United States District Court, Northern District of Illinois


April 26, 2011

MESSNER
v.
CALDERONE ET AL

Name of Assigned Judge Virginia M. Kendall Sitting Judge if Other or Magistrate Judge than Assigned Judge

CASE TITLE DOCKET ENTRY TEXT

For the reasons stated, the Court denies Messner's Motions to Reconsider and his Motion to Recuse.

O[ For further details see text below.] Docketing to mail notices.

Plaintiff William Messner ("Messner") moves the Court to reconsider its previous order denying his motion to reconsider; reconsider its previous decision denying him leave to file a Second Amended Complaint; and to recuse itself pursuant to 28 U.S.C. §§ 455(a), (b). For the following reasons, the Court denies Messner's motions.

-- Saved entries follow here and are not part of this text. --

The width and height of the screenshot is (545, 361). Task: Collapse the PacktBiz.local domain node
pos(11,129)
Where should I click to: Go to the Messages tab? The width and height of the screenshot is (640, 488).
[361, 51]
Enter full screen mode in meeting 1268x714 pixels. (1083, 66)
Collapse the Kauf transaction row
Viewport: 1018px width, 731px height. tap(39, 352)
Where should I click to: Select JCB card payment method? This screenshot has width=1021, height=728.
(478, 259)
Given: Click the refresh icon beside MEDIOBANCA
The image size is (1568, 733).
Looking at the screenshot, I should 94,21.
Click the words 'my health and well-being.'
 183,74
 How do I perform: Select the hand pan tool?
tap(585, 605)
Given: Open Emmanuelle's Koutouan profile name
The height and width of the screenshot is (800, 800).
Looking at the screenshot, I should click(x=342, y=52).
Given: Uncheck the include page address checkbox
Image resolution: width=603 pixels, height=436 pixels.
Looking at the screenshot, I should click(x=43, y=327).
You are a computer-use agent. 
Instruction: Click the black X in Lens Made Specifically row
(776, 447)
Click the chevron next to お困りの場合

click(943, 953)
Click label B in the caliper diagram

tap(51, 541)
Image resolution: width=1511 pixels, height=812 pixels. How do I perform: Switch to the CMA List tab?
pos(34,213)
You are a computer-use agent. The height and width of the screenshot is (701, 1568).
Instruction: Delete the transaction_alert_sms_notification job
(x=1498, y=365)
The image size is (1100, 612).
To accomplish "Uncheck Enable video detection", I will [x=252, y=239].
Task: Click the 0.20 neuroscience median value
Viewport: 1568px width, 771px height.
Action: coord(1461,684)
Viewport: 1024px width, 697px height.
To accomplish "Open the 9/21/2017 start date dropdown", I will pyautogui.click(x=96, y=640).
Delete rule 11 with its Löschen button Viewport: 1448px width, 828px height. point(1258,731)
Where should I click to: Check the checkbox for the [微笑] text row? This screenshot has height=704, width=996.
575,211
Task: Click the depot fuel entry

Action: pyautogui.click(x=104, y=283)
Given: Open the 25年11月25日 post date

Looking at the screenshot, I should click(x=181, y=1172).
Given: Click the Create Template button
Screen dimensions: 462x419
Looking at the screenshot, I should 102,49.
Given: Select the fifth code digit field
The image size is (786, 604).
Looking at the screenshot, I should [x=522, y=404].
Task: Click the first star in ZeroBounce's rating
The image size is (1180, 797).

Messner, in his motions, correctly noted that a district court may hear a Rule 60(b) motion after an appellate court has issued its mandate in a case. See Standard Oil Co. Of Cal. v. U.S., 429 U.S. 17, 18-19 (1976) (holding that a district court could entertain a Rule 60(b) motion based on events that occurred after the Supreme Court issued its mandate without first taking leave from the Supreme Court); see LSLJ P'ship v. Frito-Lay, Inc., 920 F.2d 476, 478 (7th Cir. 1990) (finding that "a change in law is an event arising after the appellate court mandate" and that "a district court has jurisdiction to address a change in law without 'flouting the mandate' of the appellate court.").

Here, however, Messner bases his Rule 60(b) motion on evidence that he obtained through the Defendant-Appellees's response brief, filed on December 23, 2010 as a response to Messner's appeal. The evidence that Messner is relying on-evidence disclosed by the Defendant-Appellees to the Seventh Circuit on December 23, 2010-was therefore not only available to the appellate court, but was explicitly presented to the appellate court before it issued its ruling on February 9, 2011. As such, Messner's reliance on Standard Oil is unavailing because his Rule 60(b) motion is not based on evidence discovered after the Seventh Circuit issued its ruling or on a subsequent change in law. See LSLJ, 920 F.2d at 478.

Messner has presented no new evidence that was not presented to the appellate court before it affirmed this Court's grant of summary judgment to defendants. The Court therefore denies Messner's Motion to Reconsider his Motion to Reconsider and Vacate Summary Judgment and denies his Motion to Reconsider his Motion for Leave to File a Second Amended Complaint.

The Court also denies Messner's Motion for Recusal. Messner describes the Court's "history of antagonism" and specifically notes the Court's evidentiary rulings and final judgment as evidence of its impartiality. Messner, however, fails to note that the Court's evidentiary rulings and final holding were affirmed by the Seventh Circuit, which noted that Messner's "arguments concerning the district court's treatment of the evidence at summary judgment" lacked merit. Messner v. Calderone, 2011 WL 463033 at *2 (7th Cir. Feb. 9, 2011). Messner does not cite to any precedent finding impartiality or a need to recuse where a court denied a motion to reconsider a decision that had been upheld by the appellate court, or where a court denied a motion to file a Second Amended Complaint seventeen months after the case was closed.

For the reasons stated, the Court denies Messner's Motions to Reconsider and his Motion to Recuse.